#### [TEXT SEGMENT]
******************************

The health IT staffing shortage is getting worse, most acutely for technicians qualified to implement and maintain clinical software, a new survey shows.
The survey, conducted in July by the College of Healthcare Information Management Executives, found that 67 percent of health IT executives reported staffing shortages, compared with 59 percent two years earlier. For clinical software implementation, the figure was 76 percent, up from 70 percent in 2010.
Only 12 percent of chief information officers responding to the survey reported hiring graduates of the new Health IT Workforce Development program, under which students can achieve non-degree health IT training in six months or less at community colleges and universities. It was unclear why the numbers weren’t higher, although respondents said they were least likely to hire applicants with health IT education but no experience working in the field.
“Even with two years of focused attention on implementing electronic health records at the nation’s hospitals, in response to federal incentives, it’s clear that staffing is a significant concern for IT executives,” Randy McCleese, chief information officer at St. Claire Regional Medical Center in Morehead, Ky., said in a CHIME news release.

******************************

#### [RECORD EXCERPTS]

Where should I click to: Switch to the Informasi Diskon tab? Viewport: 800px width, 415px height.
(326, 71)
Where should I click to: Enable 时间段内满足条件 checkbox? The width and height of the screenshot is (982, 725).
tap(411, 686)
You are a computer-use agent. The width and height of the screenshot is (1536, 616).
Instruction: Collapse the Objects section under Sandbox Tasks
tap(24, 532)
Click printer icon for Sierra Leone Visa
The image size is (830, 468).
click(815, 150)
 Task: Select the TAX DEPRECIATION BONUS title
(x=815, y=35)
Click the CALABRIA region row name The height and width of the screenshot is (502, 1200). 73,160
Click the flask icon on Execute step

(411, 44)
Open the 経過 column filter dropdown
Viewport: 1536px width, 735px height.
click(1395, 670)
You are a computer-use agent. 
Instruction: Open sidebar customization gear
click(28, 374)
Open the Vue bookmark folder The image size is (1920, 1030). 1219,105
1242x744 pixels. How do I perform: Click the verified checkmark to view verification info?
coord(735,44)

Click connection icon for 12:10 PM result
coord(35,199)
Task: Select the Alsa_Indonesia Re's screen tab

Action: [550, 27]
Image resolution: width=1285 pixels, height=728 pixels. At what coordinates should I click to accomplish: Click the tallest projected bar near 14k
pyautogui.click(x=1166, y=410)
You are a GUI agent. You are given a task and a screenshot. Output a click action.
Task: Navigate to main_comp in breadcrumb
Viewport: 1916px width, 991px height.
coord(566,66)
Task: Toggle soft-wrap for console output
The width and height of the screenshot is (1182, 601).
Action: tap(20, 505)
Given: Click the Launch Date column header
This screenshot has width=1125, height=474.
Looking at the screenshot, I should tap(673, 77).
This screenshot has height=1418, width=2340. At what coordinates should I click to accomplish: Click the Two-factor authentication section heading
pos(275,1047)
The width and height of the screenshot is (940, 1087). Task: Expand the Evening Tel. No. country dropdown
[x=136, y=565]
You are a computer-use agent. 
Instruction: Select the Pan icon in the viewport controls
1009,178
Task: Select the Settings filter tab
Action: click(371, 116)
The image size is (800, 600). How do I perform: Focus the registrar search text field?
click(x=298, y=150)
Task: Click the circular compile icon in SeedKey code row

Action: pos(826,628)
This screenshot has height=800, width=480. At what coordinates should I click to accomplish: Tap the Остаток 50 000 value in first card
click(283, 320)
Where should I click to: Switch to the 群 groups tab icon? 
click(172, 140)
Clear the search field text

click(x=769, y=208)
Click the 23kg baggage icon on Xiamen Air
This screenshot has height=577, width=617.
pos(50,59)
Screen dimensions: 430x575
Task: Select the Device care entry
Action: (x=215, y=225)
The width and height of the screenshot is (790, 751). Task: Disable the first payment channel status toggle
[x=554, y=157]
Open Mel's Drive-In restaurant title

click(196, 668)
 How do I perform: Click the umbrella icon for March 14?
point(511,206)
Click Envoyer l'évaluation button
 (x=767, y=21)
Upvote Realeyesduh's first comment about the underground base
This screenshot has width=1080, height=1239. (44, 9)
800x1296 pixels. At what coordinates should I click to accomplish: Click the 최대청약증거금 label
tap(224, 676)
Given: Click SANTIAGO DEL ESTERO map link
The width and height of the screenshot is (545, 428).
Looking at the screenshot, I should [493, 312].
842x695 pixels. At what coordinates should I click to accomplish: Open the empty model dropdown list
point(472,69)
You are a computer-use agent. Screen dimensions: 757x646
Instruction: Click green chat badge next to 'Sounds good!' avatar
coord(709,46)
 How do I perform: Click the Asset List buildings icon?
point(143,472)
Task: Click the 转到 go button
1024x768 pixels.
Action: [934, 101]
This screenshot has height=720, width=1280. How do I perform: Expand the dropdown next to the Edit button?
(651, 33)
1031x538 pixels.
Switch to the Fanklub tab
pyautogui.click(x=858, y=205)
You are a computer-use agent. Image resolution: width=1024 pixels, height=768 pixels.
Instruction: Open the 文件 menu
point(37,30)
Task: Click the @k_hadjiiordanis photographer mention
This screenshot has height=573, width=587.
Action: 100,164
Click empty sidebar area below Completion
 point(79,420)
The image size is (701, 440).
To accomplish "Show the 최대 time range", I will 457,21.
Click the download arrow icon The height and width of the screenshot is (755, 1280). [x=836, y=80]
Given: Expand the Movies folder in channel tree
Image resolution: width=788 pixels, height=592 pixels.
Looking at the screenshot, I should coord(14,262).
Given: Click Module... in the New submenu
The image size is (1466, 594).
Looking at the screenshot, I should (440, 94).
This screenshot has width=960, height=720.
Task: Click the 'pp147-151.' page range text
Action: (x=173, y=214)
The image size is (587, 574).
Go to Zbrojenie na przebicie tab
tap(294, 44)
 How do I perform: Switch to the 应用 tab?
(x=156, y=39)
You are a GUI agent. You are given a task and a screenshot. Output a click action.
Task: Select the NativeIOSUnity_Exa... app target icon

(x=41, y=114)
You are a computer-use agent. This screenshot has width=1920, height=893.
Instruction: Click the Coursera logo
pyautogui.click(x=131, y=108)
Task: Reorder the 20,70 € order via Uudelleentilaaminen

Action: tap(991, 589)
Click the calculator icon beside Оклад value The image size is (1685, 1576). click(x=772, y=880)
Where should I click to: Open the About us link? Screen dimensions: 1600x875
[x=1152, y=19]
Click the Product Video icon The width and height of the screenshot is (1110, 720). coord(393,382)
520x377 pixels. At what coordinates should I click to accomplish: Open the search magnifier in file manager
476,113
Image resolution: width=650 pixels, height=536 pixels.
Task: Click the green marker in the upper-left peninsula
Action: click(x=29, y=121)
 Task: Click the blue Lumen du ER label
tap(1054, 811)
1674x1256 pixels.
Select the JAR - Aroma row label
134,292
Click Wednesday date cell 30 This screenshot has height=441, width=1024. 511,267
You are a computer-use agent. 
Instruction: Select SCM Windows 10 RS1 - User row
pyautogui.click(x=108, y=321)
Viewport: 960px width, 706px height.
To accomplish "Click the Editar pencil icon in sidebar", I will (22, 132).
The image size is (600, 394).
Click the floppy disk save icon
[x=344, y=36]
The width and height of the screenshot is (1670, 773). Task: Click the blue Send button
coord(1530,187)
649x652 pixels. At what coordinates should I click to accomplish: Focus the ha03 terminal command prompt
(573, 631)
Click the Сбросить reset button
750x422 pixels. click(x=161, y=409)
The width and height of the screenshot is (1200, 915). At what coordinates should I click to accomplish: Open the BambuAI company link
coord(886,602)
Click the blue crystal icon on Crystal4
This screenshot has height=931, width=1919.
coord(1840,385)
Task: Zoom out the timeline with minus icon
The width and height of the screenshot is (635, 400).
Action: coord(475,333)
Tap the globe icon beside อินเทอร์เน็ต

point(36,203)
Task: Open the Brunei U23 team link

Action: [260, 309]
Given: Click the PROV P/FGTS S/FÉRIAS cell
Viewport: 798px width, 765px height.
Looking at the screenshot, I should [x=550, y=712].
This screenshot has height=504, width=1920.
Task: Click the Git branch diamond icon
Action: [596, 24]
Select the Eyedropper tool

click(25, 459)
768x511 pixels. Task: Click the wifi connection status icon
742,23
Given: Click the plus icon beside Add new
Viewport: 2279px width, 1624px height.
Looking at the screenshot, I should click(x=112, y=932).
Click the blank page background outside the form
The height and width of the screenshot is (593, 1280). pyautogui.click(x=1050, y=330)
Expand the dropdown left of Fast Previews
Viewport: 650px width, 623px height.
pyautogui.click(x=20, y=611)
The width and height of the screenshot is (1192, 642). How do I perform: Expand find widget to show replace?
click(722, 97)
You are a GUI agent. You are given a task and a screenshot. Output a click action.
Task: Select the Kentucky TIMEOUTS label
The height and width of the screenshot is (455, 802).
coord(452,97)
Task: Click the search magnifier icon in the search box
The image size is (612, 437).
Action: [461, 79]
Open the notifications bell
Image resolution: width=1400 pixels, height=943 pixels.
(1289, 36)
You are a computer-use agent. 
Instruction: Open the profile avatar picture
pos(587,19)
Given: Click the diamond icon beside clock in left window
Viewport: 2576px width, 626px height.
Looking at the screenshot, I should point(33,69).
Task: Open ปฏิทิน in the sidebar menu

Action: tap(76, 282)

******************************

#### [TASK ITEM A]
In the health IT staffing article, what share of health IT executives reported staffing shortages in the July survey?
#### [TASK ITEM B]
List every percentage figure given in the health IT staffing article.
#### [TASK ITEM C]
Continue the health IT staffing article from its last sentence.

#### [TASK OUTPUT A]
67 percent

#### [TASK OUTPUT B]
67 percent, 59 percent, 76 percent, 70 percent, 12 percent

#### [TASK OUTPUT C]
The continued push to meet federal targets for meaningful use of electronic health records, as well as the switch to a new medical coding system called ICD-10, will continue to stress the health-care IT workforce through at least 2014, he said.
As staffing shortages continue, concern over retention is growing, the survey indicted. While 76 percent of CIOs responding to the survey in 2010 registered concern over retention, the proportion grew to 85 percent this year, according to the news release. That may be because the number of health IT projects, including regional and state health information exchanges, continues to expand, CHIME said.
The most common means of dealing with staffing shortages was to hire contract IT specialists, according to the survey.
One bright spot: Fewer CIOs worry that staffing shortages will endanger their meaningful use incentive payments. While 70 percent registered that concern in 2010, the number dropped to 59 percent this year.